Por increíble que parezca, hubo un tiempo —finales del siglo XVIII— en que un médico ilustrado, el Dr. Benjamín Rush, decidió que ya no bastaba con medir la fiebre. Había que medir la moral. Y si uno se empeñaba en echarse un trago, convenía saber exactamente a qué altura espiritual ascendía… o descendía. Ha quedado para la posteridad su “Termómetro Físico y Moral” (1790), un esquema que clasifica las bebidas alcohólicas según sus efectos en el alma, el cuerpo y la reputación del bebedor, pasando de “Salud y vigor” al “Cadalso” en menos graduación que la que trae un pacharán casero.

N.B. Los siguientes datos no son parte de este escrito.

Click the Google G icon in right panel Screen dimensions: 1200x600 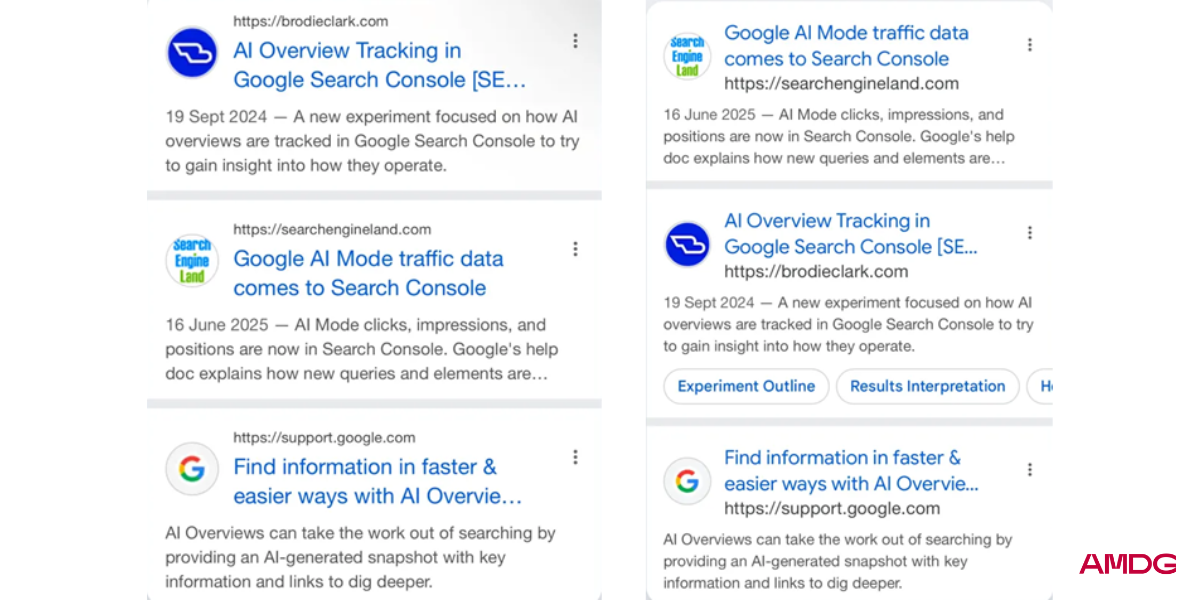coord(688,481)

El invento, que se conserva en el Museo de Farmacia de Nueva Orleans y cuya transcripción y traducción figura adjunta en este artículo, nos enseña varias cosas. La primera: que el nivel de tolerancia moral era escaso; la segunda: que la imaginación era abundante. Según Rush, uno empezaba bebiendo “Leche y agua” o “Sidra” y era aún modelo de virtud; pero si un día se descuidaba y aceptaba un “Grog” o un “ron con pimienta”, ya estaba entrando en la antesala del desastre. Y si el gallo cantaba y uno se animaba a “Lingotazos matinales”, mejor prepararse para la “Locura”, la “Miseria”, el “Prisión” y finalmente —por si no había quedado claro— el “Cadalso”
Rush no solo diagnosticó enfermedades como “Gota”, “Temblores” y “Nariz roja”; también previó “Vagancia”, “el espíritu peleón” y “Odio al gobierno justo”, un catálogo que hoy haría las delicias de cualquier tertulia con sobremesa. Viendo este horizonte sombrío, no extraña que siglo y pico después se desatara en Estados Unidos la Ley Seca, intentando resolver con decretos lo que antes se combatía con termómetros morales.

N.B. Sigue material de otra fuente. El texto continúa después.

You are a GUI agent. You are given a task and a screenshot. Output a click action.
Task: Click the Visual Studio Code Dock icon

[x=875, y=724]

Mientras tanto, al otro lado del Atlántico, las cosas discurrieron de otra manera. También tuvimos nuestros temores, nuestras homilías, nuestros médicos que recomendaban moderación, pero lo hicimos por la vía tradicional: educar, advertir y, sobre todo, enseñar a ‘alternar’. Tenemos alcohólicos, claro está, y es un drama; pero convivimos con esa figura mediterránea del bebedor prudente, capaz de acompañar turrones, villancicos y chistes con una copa de vino sin necesidad de caer en la “Anarquía” o el “Suicidio” que el Dr. Rush ubicaba peligrosamente cerca del ponche fuerte.
Quizá la moraleja sea que la moral cambia, aunque el hígado menos, y que ninguna sociedad ha encontrado la fórmula perfecta. Pero sospechamos que si el Dr. Rush levantara la cabeza, vería nuestras mesas estas fiestas llenas de sidra, cava, vino y algún que otro licor digestivo… y entendería por fin que hay batallas que se ganan con sensatez, no con termómetros. Sobre todo, si —bien mirado— aquel termómetro siempre marcaba fiebre cuando llegaba el postre.